==== DATASET ENTRIES ====
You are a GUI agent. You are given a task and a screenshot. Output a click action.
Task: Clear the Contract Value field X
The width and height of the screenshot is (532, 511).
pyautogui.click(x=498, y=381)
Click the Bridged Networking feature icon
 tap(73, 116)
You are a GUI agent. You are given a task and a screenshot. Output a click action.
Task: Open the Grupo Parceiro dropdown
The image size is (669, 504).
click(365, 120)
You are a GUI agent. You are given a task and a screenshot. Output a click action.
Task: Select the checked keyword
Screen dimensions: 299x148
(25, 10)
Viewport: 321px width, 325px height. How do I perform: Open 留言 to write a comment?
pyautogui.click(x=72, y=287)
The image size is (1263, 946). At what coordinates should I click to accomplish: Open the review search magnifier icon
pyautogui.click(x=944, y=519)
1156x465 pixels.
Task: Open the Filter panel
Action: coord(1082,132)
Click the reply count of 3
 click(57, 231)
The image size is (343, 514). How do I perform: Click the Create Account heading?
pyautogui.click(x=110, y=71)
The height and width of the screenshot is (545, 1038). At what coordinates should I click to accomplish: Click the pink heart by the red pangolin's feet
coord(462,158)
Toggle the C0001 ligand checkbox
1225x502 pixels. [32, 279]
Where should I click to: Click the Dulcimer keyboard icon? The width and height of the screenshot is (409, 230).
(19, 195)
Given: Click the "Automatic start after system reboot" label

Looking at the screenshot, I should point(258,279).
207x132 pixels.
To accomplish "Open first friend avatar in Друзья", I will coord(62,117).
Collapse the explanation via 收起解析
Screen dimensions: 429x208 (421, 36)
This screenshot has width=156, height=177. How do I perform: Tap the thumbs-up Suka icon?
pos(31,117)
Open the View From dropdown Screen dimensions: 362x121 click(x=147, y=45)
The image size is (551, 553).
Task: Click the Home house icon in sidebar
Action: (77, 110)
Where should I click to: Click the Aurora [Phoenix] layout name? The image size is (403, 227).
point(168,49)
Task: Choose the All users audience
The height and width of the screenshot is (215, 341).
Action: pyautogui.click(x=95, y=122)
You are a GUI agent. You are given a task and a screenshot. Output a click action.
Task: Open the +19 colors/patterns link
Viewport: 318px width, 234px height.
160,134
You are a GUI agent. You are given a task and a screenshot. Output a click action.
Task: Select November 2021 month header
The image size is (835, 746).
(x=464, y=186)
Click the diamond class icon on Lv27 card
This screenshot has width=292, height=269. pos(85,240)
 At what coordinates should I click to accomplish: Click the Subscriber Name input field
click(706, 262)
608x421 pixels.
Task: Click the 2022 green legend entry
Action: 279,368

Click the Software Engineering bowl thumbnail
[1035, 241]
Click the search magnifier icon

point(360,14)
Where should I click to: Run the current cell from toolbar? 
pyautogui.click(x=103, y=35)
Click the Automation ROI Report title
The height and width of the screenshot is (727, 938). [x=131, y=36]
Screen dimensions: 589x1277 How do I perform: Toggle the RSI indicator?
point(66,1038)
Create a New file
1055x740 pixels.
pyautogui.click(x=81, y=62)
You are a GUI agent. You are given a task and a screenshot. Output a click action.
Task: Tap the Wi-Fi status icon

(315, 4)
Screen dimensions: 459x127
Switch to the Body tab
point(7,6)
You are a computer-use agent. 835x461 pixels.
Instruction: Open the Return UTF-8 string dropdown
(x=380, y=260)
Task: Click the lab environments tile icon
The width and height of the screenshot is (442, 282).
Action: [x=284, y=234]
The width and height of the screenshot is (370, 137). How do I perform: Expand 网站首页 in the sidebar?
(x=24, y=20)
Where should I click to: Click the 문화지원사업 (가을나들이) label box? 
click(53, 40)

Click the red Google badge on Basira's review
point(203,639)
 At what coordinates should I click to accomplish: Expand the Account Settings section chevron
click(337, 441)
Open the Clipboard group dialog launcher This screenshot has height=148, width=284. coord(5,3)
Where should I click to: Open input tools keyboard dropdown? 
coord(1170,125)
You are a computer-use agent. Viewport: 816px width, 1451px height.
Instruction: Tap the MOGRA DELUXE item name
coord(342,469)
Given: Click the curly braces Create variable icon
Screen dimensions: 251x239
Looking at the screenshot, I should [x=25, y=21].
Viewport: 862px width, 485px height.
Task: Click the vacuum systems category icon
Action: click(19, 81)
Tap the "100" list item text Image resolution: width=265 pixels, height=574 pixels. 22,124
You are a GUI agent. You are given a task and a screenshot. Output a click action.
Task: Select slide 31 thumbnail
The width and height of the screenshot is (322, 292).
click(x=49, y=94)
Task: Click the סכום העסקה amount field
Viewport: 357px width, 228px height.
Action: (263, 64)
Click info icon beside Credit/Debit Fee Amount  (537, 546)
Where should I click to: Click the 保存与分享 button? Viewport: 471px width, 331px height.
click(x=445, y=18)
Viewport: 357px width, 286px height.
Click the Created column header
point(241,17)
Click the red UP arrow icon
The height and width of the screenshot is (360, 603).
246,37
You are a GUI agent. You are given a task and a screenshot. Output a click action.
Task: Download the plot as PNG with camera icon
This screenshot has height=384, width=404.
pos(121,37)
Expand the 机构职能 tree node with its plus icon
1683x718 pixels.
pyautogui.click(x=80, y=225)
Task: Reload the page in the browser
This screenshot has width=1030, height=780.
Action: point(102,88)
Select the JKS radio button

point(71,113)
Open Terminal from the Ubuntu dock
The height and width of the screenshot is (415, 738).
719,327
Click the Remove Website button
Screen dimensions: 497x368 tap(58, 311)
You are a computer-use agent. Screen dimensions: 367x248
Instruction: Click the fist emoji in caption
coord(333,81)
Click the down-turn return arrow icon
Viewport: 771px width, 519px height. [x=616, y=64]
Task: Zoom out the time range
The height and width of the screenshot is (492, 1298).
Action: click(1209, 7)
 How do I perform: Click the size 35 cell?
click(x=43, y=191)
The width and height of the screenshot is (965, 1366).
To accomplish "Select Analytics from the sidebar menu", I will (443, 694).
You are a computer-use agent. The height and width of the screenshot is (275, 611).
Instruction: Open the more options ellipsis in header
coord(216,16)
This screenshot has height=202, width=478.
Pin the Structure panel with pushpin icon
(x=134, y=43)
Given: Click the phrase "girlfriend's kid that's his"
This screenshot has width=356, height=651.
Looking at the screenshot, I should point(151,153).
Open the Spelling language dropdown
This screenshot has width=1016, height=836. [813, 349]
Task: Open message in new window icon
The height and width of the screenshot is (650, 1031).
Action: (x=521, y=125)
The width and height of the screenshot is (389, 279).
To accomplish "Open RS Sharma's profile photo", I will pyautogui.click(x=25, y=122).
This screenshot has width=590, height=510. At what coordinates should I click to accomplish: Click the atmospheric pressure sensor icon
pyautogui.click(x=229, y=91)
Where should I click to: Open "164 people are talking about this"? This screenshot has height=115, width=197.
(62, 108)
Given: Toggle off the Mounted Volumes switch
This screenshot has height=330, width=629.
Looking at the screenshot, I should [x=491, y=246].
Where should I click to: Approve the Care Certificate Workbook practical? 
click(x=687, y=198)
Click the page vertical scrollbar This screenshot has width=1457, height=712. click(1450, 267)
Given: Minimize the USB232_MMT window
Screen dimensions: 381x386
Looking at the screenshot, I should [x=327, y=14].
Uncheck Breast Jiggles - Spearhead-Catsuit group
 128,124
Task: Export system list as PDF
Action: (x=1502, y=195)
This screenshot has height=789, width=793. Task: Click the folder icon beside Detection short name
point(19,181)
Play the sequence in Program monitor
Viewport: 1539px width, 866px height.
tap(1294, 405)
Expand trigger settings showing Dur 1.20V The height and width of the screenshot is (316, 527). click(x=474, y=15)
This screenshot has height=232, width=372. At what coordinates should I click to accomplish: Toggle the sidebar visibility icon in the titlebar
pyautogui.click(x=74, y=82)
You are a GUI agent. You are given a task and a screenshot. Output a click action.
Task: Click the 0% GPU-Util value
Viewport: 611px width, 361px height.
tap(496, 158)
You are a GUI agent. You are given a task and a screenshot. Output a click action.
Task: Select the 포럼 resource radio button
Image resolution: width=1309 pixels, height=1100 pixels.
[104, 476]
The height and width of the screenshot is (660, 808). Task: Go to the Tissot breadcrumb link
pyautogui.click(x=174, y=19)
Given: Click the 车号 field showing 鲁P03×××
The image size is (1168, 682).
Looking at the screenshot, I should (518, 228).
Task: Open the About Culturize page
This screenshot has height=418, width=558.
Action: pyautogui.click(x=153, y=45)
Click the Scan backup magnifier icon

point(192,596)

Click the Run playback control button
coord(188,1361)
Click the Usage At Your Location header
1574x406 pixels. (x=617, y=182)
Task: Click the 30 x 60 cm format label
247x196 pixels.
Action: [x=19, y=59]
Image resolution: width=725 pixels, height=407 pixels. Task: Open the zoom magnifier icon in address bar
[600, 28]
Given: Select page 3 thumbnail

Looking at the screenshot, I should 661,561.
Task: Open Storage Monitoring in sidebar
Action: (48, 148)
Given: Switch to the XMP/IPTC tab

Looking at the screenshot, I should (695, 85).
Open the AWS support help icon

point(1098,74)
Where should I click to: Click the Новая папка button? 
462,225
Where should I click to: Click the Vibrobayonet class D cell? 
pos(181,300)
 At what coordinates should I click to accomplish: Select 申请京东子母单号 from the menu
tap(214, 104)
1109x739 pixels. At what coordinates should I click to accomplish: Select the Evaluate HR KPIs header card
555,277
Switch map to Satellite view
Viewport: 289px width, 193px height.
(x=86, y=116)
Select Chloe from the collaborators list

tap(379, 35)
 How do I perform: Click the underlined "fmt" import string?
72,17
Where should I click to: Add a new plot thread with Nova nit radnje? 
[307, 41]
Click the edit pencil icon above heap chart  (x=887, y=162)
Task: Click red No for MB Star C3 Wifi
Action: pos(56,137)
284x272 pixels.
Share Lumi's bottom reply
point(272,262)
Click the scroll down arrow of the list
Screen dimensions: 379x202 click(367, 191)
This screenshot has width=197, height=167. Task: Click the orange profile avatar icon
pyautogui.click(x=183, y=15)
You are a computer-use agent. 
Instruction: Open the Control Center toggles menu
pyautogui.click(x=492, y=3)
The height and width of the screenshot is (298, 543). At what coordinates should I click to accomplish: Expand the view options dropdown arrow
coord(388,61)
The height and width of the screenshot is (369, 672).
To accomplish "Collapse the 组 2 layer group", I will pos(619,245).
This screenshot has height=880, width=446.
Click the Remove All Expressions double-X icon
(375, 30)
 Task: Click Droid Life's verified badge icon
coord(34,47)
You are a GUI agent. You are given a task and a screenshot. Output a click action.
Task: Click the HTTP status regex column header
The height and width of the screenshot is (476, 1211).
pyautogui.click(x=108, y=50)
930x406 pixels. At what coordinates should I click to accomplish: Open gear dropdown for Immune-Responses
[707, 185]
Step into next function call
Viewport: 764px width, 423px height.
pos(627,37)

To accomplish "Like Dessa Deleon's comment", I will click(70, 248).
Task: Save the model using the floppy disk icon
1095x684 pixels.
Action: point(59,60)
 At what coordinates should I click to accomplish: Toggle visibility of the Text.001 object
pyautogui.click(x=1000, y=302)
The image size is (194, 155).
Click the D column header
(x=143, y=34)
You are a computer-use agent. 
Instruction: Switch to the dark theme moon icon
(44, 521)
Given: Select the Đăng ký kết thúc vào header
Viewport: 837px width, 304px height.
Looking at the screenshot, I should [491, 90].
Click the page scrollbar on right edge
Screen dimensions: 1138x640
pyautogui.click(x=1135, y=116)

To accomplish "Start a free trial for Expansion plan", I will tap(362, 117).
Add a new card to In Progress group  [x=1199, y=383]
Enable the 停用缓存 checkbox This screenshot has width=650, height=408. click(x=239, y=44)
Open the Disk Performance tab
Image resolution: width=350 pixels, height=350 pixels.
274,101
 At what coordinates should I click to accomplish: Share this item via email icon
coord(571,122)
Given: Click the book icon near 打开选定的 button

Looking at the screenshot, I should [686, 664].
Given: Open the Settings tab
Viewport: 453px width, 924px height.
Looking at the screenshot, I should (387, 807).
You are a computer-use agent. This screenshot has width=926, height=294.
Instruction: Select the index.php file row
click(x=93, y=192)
====
WORK ORDER → Within the listing above, extract exactly the lines from the line with "Instruction: Open the Control" to the line with "Add a new card", the two named lines included, and no others.

RESPONSE TO THIS EXERCISE →
Instruction: Open the Control Center toggles menu
pyautogui.click(x=492, y=3)
The height and width of the screenshot is (298, 543). At what coordinates should I click to accomplish: Expand the view options dropdown arrow
coord(388,61)
The height and width of the screenshot is (369, 672).
To accomplish "Collapse the 组 2 layer group", I will pos(619,245).
This screenshot has height=880, width=446.
Click the Remove All Expressions double-X icon
(375, 30)
 Task: Click Droid Life's verified badge icon
coord(34,47)
You are a GUI agent. You are given a task and a screenshot. Output a click action.
Task: Click the HTTP status regex column header
The height and width of the screenshot is (476, 1211).
pyautogui.click(x=108, y=50)
930x406 pixels. At what coordinates should I click to accomplish: Open gear dropdown for Immune-Responses
[707, 185]
Step into next function call
Viewport: 764px width, 423px height.
pos(627,37)

To accomplish "Like Dessa Deleon's comment", I will click(70, 248).
Task: Save the model using the floppy disk icon
1095x684 pixels.
Action: point(59,60)
 At what coordinates should I click to accomplish: Toggle visibility of the Text.001 object
pyautogui.click(x=1000, y=302)
The image size is (194, 155).
Click the D column header
(x=143, y=34)
You are a computer-use agent. 
Instruction: Switch to the dark theme moon icon
(44, 521)
Given: Select the Đăng ký kết thúc vào header
Viewport: 837px width, 304px height.
Looking at the screenshot, I should [491, 90].
Click the page scrollbar on right edge
Screen dimensions: 1138x640
pyautogui.click(x=1135, y=116)

To accomplish "Start a free trial for Expansion plan", I will tap(362, 117).
Add a new card to In Progress group  [x=1199, y=383]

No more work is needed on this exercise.